• **DATASET CONTENT**
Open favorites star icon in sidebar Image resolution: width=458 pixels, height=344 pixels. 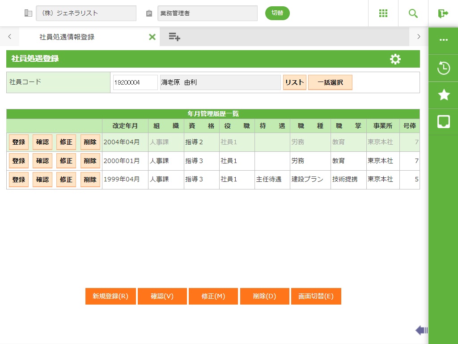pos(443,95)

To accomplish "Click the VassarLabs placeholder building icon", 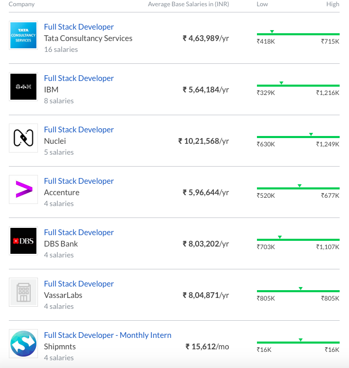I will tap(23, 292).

---

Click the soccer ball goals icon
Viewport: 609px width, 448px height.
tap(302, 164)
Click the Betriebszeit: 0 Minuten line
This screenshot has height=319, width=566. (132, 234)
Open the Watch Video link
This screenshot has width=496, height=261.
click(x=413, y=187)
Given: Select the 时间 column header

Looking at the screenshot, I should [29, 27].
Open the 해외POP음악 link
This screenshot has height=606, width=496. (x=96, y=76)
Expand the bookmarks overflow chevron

==

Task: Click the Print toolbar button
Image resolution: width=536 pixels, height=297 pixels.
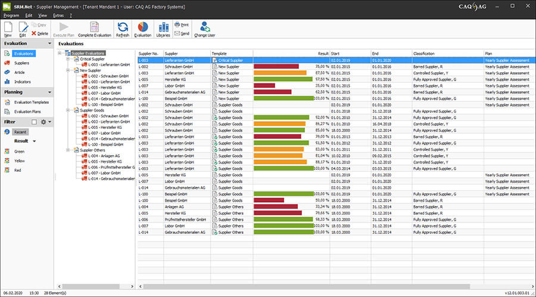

• **EXERCISE**
Copy the stretch of the records above that runs from the line with "Open the 해외POP음악 link" through the line with "Expand the bookmarks overflow chevron". Both end lines belong in the copy, and nothing else does.

• **FINAL ANSWER**
Open the 해외POP음악 link
This screenshot has height=606, width=496. (x=96, y=76)
Expand the bookmarks overflow chevron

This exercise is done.